Lexi Crouch was 14 years old when she started saving her pocket money to buy as many diet pills and products at the supermarket as she could get her hands on – from celery tablets and appetite suppressants to skinny me tea – influenced by the diet culture of the s 90.
At the same age, during the height of lockdowns in Melbourne, Rhea Werner watched her friends buy over-the-counter diet pills, following the advice of influencers. “It was so scary to see them on the screen, it was like they were fading away,” she says.
Crouch and Werner’s experiences mirror the findings of a new global study led by Australian researchers. The study, published Thursday in the Journal of the American Medical Association, shows that almost one in ten adolescents has used a medically unapproved weight-loss product.

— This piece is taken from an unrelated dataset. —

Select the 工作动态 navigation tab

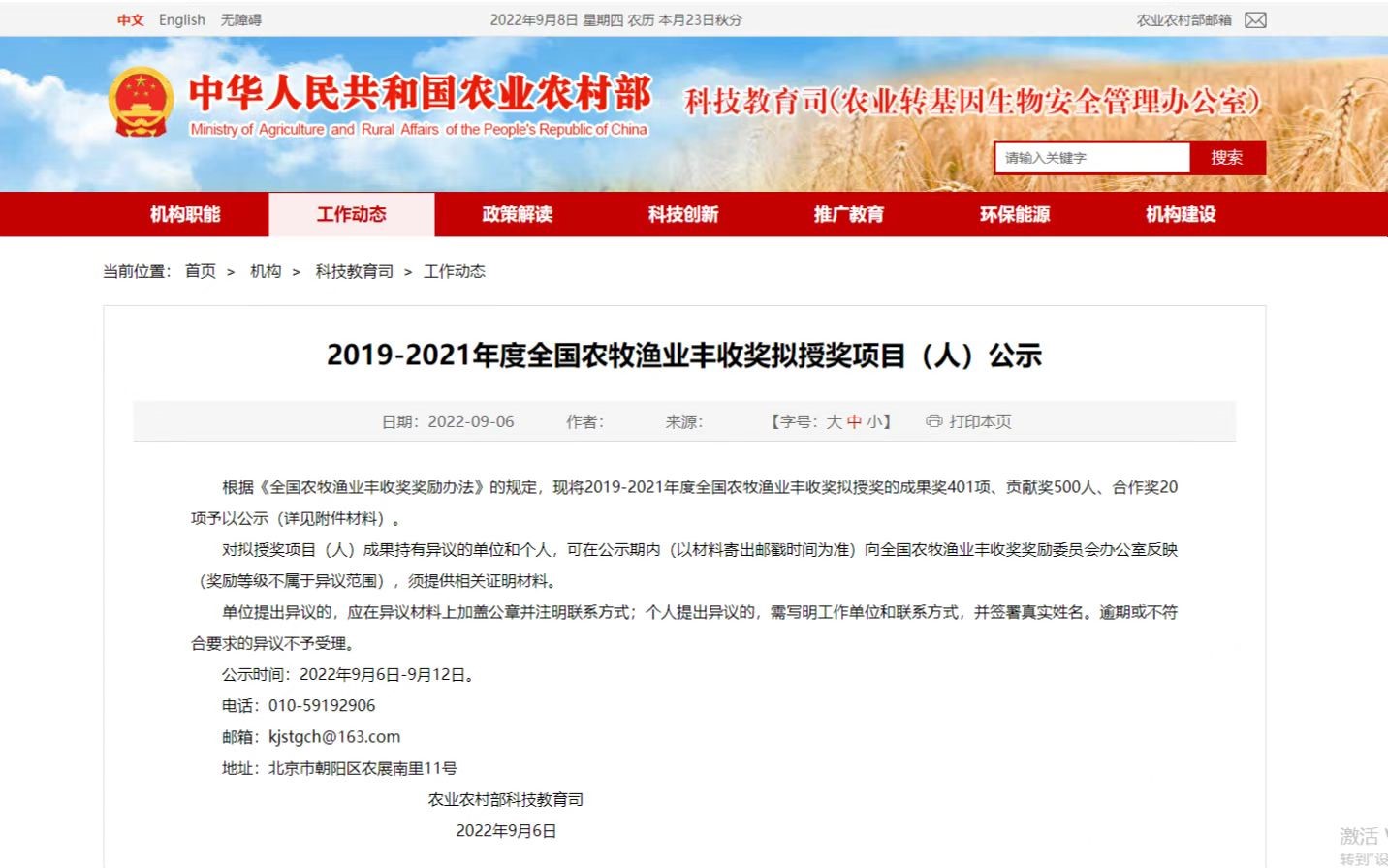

It finds that the prevalence of 12- to 18-year-olds using diuretics, laxatives and diet pills without a doctor’s prescription was 2% in the past week, 4% in the past month, 6% in the past year and 9% in their to live.
Non-prescription weight-loss products are not medically recommended for children because they do not work, are dangerous to both their physical and psychological health, are associated with unhealthy weight gain in adulthood, and increase the risk of developing an eating disorder, the researchers say.

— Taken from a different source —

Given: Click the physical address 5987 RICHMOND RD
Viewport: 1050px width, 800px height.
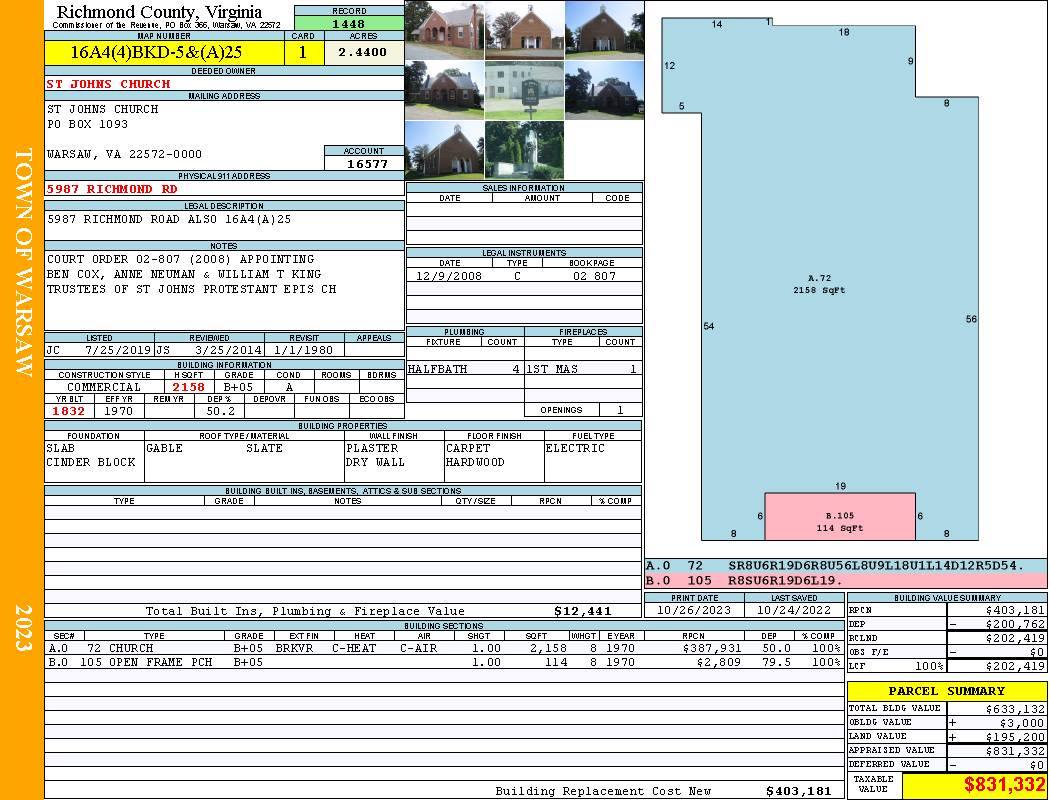Looking at the screenshot, I should coord(113,189).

Natasha Hall, a researcher at Monash University and lead author of the study, says previous studies have also found that use of these products is linked to low self-esteem, depression and poor nutritional intake.
The researchers analyzed data from more than 90 individual studies from 25 different countries, published between 1985 and 2023, on the use of over-the-counter weight loss products in teenagers, involving a total of more than 600,000 individual participants.
The researchers found that prevalence increased, from 5% before 2000 to 10% after 2000.
Bryn Austin, a professor at the Harvard School of Public Health and co-author of the paper, says the public health problem is commercially driven, with manufacturers aggressively marketing these products to young people through advertising and social media influencers.
Young people are vulnerable because of the body image pressures they face, Austin says.
Manufacturers also benefit from the poor regulation of these products in most countries, which leads to products being laced with banned and withdrawn drugs, excessive stimulants to the point where they can risk a heart attack, and steroids, Austin says.
“These products have been linked to stroke, heart attack, liver damage, kidney damage and death, and this has happened all over the world. So this global study … is such an important contribution here to be able to see that this is not just happening in Australia, or in the United States or in the United Kingdom. This is happening in many places around the world.”
The newspaper calls for stronger regulations, citing New York state, which last October banned the sale of these products to people under the age of 18.
Dr. Fiona Willer, a dietitian and lecturer at Queensland University of Technology who was not involved in the study, says there is a lot of overlap in the use of weight-loss products with serious eating disorder behaviour, including dieting behavior and extreme obesity. control methods.
“I read this and my heart sinks because a lot of adolescents are using these products,” she says. “It’s a lot of wasted resources for them, a lot of wasted time, effort and dreams.
“If they’re not in a diagnosable eating disorder at the time, they’re not far from that by the time they start using those substances.”
Willer agrees with the paper’s findings that stricter regulations are needed, banning sales to people under the age of 18, and advises any adolescent concerned about their weight to speak to their GP.
The study authors acknowledge limitations, including that most studies (56%) were from North America, and many of the included studies only implied and did not explicitly state that the use of weight-loss products was not prescribed.
Prof. Clare Collins, director of the Food and Nutrition Research Program at the Hunter Medical Research Institute, and professor of nutrition and dietetics at Newcastle University, says: “While the absolute percentages are not high, they are still meaningful figures.”
Because the data in the studies analyzed was self-reported, Collins says the numbers presented in the study are “probably the tip of the iceberg for all young people who are unhappy with their current weight or feel they need help in weight management. ”.